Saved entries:
== Segment start ==

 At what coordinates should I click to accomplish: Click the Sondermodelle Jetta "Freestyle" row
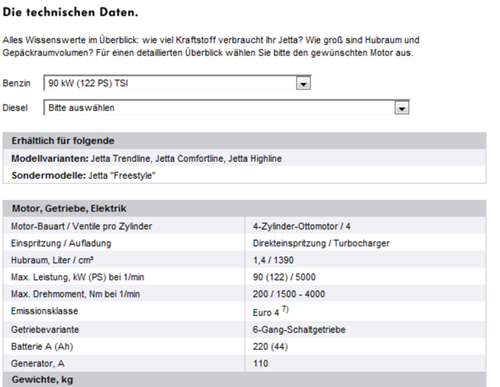click(x=244, y=175)
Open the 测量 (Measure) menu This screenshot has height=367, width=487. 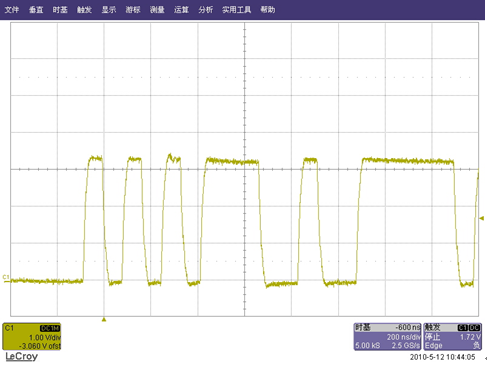pos(157,10)
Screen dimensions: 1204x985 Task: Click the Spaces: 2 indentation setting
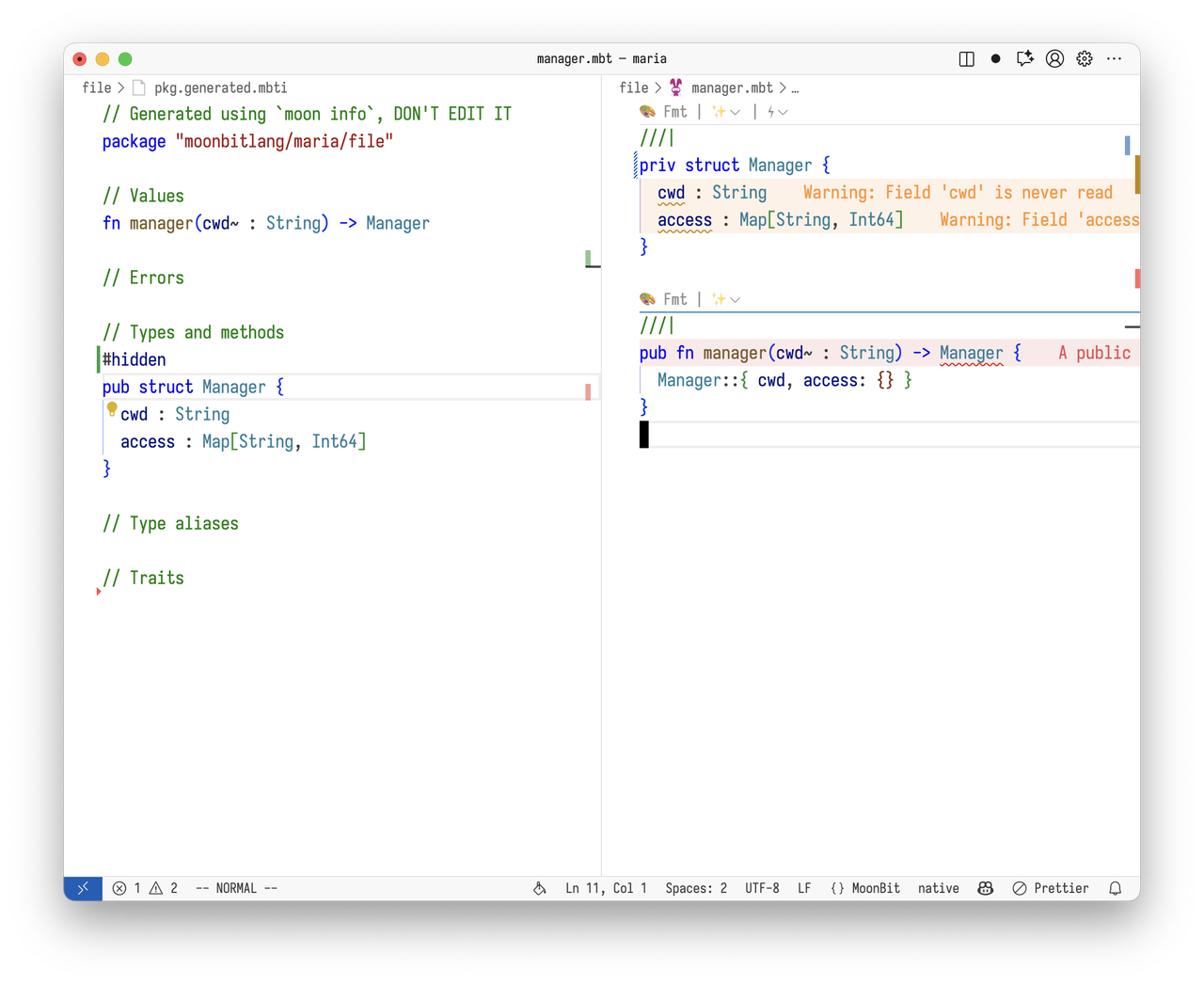(696, 888)
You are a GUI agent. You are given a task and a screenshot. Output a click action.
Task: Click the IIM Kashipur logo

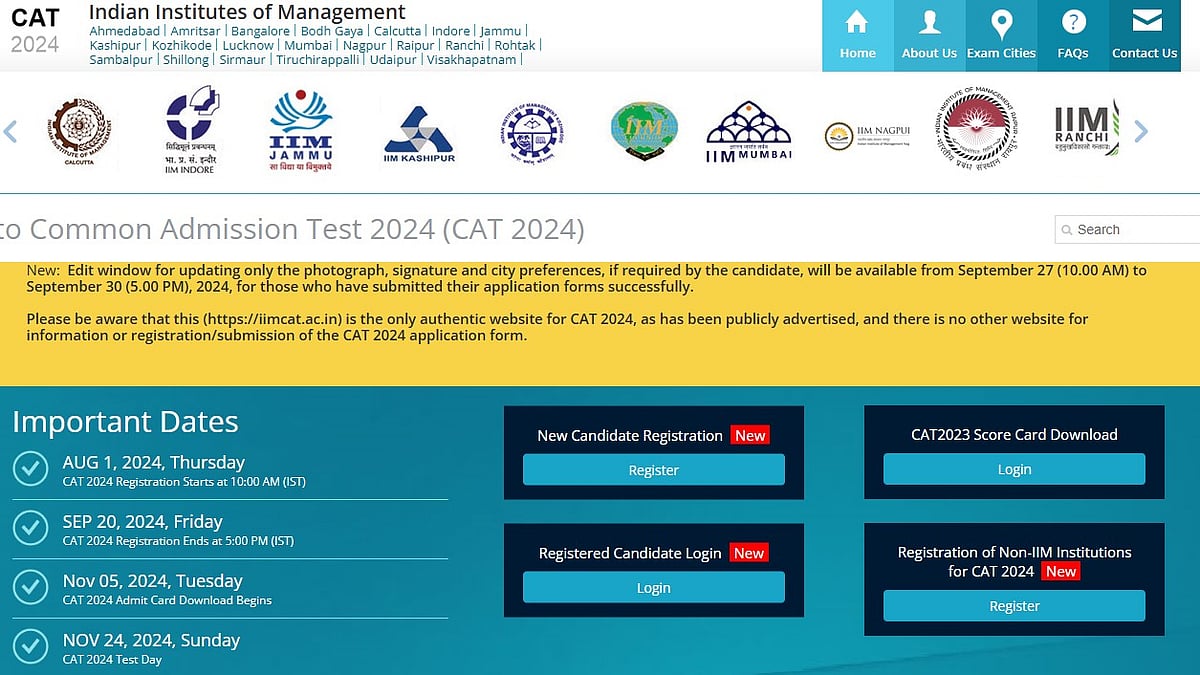pyautogui.click(x=419, y=134)
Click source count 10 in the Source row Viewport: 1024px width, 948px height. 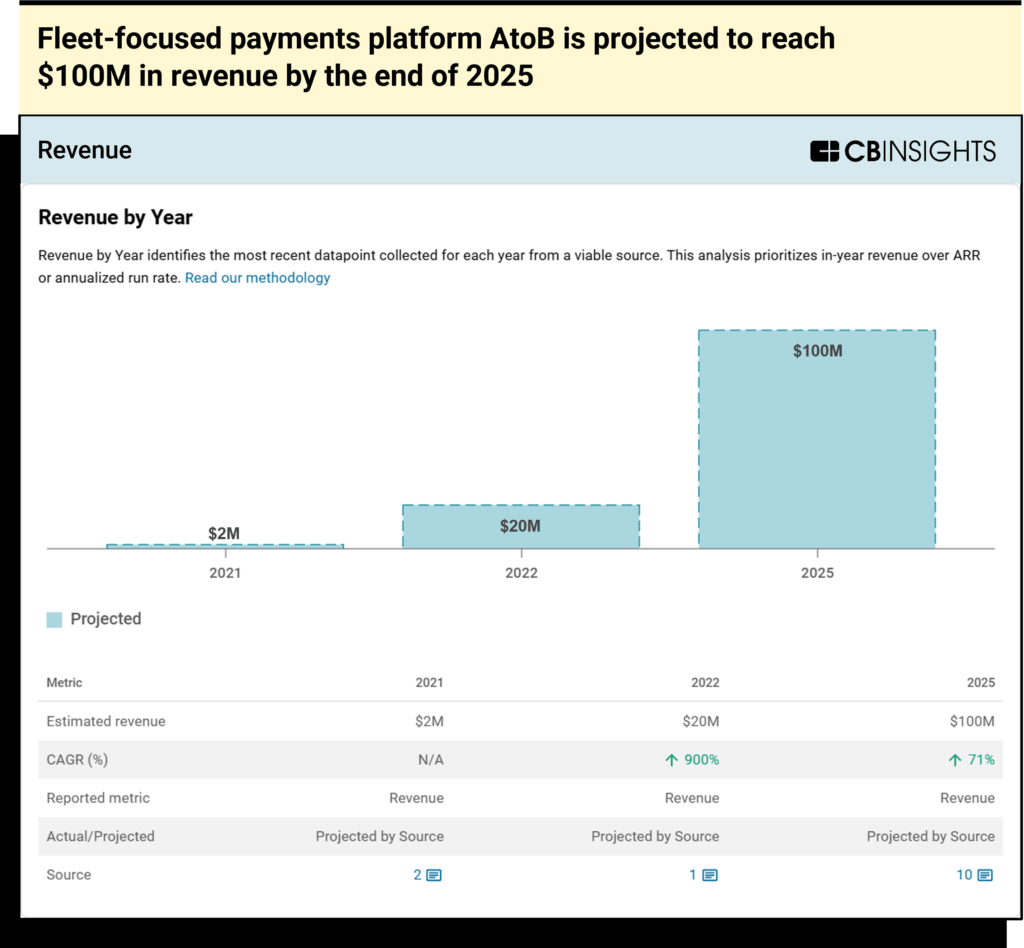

== Segment end ==

§ THE PROBLEM:
The required output is an exact copy of the lines from the one with "Task: Click the IIM Kashipur logo" through the final line of the data above, with pictures removed.

§ COMPLETED EXERCISE:
Task: Click the IIM Kashipur logo

pyautogui.click(x=419, y=134)
Click source count 10 in the Source row Viewport: 1024px width, 948px height. 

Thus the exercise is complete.